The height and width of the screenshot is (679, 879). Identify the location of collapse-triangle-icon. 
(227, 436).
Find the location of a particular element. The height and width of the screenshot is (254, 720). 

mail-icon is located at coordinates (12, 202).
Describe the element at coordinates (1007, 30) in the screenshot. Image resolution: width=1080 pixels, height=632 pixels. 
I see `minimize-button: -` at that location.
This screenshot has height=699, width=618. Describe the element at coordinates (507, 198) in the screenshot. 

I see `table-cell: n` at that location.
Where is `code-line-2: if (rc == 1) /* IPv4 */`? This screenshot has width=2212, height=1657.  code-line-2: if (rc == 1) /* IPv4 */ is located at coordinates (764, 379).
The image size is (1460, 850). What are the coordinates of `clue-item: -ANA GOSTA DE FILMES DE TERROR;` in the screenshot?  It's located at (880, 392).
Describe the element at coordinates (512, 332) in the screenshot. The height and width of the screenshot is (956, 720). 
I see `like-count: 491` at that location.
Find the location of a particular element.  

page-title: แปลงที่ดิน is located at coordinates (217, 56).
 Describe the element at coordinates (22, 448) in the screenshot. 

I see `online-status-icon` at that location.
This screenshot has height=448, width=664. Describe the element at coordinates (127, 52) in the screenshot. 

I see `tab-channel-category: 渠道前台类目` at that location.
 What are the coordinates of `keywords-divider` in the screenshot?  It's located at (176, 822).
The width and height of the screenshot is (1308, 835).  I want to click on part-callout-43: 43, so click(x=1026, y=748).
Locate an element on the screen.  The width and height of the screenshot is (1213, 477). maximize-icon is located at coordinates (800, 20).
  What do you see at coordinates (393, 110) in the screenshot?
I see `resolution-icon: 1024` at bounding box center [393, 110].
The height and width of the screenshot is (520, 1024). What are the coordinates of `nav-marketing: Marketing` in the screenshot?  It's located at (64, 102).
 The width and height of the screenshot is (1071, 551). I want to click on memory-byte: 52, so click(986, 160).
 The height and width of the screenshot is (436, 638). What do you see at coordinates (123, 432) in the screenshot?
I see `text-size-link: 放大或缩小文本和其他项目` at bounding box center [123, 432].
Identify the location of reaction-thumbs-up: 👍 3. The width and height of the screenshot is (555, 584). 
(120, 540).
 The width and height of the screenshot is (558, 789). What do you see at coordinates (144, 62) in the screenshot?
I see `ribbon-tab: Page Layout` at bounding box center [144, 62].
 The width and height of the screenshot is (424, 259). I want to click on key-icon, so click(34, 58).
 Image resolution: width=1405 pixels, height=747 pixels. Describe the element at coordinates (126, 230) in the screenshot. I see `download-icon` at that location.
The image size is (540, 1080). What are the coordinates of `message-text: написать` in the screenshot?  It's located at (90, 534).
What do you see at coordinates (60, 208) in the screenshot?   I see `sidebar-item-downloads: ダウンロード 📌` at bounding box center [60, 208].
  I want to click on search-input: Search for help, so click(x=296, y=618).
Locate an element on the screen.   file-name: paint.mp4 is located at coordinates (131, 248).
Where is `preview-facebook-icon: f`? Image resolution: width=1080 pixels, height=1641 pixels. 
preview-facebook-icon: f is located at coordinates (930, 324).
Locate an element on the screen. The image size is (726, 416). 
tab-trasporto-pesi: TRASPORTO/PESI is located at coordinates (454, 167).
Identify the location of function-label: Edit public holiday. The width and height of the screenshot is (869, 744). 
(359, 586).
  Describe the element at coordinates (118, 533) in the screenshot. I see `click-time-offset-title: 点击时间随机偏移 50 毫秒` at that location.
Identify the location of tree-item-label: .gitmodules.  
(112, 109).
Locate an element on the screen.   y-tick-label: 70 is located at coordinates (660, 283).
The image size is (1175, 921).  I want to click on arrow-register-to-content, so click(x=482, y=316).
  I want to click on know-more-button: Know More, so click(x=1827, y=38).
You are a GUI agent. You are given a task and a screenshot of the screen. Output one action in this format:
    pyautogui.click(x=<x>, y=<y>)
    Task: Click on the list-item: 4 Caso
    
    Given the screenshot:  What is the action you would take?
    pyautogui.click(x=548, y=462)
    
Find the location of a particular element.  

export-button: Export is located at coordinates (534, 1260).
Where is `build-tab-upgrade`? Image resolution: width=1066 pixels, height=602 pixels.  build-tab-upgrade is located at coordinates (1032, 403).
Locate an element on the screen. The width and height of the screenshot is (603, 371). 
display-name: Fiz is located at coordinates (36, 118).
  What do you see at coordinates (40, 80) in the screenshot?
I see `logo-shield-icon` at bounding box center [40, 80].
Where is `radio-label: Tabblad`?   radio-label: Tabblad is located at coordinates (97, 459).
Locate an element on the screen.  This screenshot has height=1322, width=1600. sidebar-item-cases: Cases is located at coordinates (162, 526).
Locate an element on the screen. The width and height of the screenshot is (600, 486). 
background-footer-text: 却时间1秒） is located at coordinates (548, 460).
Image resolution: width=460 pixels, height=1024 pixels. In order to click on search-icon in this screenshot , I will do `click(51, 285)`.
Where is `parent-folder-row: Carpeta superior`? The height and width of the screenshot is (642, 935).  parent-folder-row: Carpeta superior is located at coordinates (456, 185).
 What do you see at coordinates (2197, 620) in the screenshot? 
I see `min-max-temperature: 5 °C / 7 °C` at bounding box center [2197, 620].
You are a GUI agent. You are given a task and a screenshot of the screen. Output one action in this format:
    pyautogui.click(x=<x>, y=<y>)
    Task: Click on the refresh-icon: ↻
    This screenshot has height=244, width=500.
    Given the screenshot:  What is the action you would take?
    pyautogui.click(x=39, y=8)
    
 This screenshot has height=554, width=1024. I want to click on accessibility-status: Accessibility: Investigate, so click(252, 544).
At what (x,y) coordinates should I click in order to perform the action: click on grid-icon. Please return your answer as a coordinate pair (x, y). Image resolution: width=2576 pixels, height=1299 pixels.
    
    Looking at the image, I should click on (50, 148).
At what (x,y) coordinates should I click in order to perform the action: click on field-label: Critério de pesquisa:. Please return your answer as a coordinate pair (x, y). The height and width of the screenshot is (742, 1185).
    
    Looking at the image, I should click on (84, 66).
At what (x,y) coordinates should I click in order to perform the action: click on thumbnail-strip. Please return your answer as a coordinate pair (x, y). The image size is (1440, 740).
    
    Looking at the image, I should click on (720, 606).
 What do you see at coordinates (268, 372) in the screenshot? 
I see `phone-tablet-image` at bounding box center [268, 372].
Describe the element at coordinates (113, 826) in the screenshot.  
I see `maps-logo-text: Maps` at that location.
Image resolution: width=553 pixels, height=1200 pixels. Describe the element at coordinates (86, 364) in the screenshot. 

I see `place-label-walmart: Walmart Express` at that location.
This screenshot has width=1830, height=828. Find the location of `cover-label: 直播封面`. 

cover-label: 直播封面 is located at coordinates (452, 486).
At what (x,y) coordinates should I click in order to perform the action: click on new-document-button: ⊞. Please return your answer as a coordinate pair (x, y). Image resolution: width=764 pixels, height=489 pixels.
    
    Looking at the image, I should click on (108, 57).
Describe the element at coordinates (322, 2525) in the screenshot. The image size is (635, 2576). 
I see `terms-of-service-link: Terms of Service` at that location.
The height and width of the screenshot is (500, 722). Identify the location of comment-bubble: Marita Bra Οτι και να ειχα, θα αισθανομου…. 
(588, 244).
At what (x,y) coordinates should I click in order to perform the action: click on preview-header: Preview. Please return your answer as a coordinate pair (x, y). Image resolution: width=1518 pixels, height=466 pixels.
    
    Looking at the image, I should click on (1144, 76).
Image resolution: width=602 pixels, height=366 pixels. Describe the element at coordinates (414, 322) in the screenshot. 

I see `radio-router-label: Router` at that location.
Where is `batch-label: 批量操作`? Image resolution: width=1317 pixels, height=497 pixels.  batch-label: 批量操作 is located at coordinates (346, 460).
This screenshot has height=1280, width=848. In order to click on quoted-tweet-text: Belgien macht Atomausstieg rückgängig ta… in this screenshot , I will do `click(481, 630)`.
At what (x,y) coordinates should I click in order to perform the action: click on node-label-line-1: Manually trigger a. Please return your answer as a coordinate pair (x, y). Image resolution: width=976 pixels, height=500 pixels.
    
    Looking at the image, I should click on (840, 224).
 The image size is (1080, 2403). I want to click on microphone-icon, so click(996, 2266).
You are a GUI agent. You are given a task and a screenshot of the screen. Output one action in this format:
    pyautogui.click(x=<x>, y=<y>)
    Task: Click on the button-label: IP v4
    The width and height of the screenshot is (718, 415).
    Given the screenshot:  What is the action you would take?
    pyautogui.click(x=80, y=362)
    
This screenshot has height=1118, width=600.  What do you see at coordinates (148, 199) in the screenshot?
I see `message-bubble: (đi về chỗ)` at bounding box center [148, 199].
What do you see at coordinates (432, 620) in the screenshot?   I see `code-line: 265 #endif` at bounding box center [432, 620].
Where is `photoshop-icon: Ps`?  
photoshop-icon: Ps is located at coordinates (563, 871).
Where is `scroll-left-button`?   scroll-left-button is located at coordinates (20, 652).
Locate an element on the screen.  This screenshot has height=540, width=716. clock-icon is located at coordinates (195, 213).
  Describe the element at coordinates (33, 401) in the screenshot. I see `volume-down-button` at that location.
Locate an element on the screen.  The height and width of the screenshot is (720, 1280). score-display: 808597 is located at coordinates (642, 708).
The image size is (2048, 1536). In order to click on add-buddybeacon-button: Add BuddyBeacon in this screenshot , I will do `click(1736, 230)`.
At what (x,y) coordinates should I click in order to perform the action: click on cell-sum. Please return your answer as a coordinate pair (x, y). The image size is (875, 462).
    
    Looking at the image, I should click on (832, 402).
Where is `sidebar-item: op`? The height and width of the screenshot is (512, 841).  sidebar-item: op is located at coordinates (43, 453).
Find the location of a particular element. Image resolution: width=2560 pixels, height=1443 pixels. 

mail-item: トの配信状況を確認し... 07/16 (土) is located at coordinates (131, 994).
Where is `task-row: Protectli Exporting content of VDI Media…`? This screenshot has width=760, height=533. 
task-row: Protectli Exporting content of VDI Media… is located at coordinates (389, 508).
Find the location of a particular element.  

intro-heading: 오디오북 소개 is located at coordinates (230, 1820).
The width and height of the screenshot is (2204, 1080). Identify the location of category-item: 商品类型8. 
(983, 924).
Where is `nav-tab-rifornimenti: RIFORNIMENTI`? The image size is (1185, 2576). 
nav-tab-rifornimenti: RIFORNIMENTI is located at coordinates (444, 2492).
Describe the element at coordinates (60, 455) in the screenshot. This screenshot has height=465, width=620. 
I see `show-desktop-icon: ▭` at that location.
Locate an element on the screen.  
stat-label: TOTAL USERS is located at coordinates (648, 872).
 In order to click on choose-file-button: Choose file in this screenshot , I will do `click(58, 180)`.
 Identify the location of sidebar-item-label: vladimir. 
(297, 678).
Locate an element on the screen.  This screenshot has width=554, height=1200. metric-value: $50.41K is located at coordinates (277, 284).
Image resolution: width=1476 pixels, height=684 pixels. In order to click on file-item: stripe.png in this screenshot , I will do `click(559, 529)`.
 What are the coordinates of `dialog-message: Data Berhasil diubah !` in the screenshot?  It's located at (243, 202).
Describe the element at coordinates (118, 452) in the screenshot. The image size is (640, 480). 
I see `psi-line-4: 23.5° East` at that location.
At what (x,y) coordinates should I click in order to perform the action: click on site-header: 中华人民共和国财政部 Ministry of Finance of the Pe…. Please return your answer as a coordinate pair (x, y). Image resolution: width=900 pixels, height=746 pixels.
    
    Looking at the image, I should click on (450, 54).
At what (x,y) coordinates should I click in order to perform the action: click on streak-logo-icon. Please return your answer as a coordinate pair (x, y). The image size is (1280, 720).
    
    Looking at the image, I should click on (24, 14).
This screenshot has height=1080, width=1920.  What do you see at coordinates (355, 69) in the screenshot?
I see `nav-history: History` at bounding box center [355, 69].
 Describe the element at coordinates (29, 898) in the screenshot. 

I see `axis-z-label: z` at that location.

* * *

### WORK INSTRUCTION
Copy out the records above word for word, beginning with the line that contains "coordinates (131, 248)." and continuing through the line that contains "preview-facebook-icon: f is".

### REPLY
Locate an element on the screen.   file-name: paint.mp4 is located at coordinates (131, 248).
Where is `preview-facebook-icon: f`? Image resolution: width=1080 pixels, height=1641 pixels. 
preview-facebook-icon: f is located at coordinates (930, 324).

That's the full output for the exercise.